You’re missing a trick if you treat intangibles as boot collateral, but worse still is disregarding them completely, writes Stuart Whitwell of Intangible Business
Intangible assets accompanying a deal can often be key in supporting the value of other assets, such as plant and machinery, and stock. There can also be other hidden IP that has latent commercial value yet remains under the radar. Identifying and evaluating IP’s potential presents an opportunity for bankers and insolvency practitioners to realise greater returns.
Robust methodologies are used to evaluate the IP, which can then be reliably securitised to enable the borrower to raise more capital and the bank to increase the loan amount with lower risk. The exit strategy is also planned, so that in a distressed situation the asset can either be managed for return or sold – a structure is put in place prior to securitisation to facilitate this.
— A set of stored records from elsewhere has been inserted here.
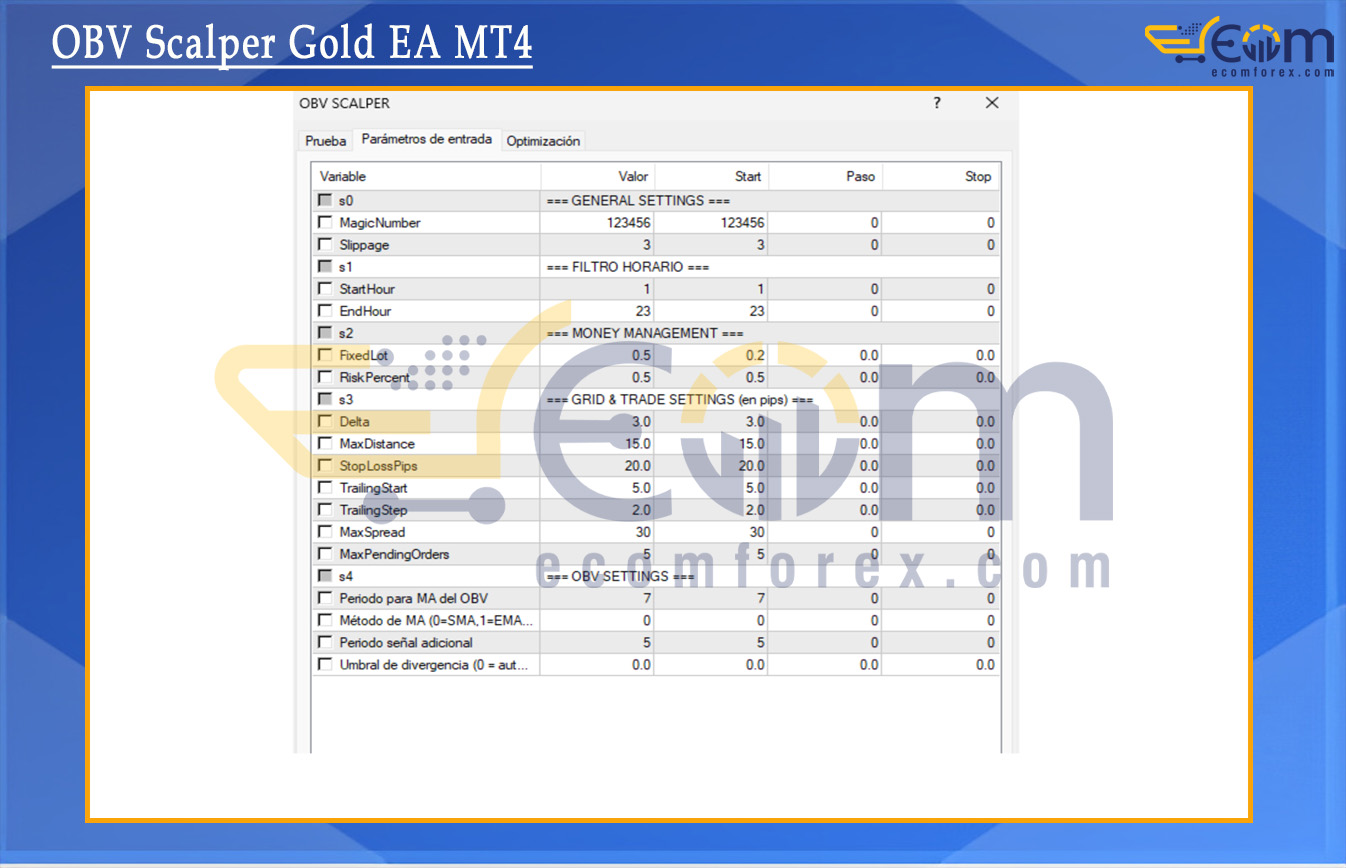Viewport: 1346px width, 868px height.
Task: Select the Parámetros de entrada tab
Action: coord(427,140)
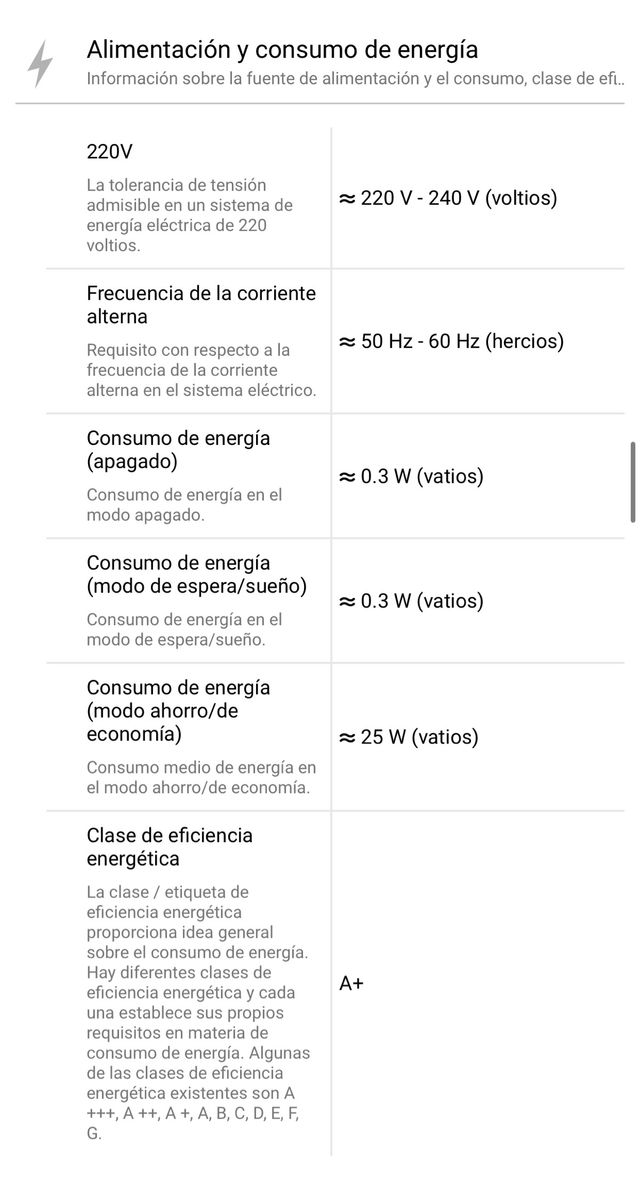The height and width of the screenshot is (1196, 640).
Task: Tap the Alimentación y consumo de energía heading
Action: pyautogui.click(x=282, y=49)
Intangible Business recently worked with GoIndustry for KBC client Burn Stewart Distillers, the Scotch whisky producer and brand owner. We valued its whisky brands alongside its inventory, which, when combined with the property value, supported an integrated asset-based loan facility of £31 million.
Acquisitions and disposals frequently disregard intangible assets either because they go unnoticed or are considered immaterial. We’ve recently seen the value of a number of intangibles – such as customer lists, databases and contracts for usage rights – almost missed during disposals by insolvency practitioners or corporate financers when their value was quite substantial.
Identifying and valuing the intangible assets is the first step. Once its value has been established, plans can be put in place to realise the value by sale and management. The preferred exit strategy is usually to sell the IP, but in order to do this the asset first has to be identified and valued.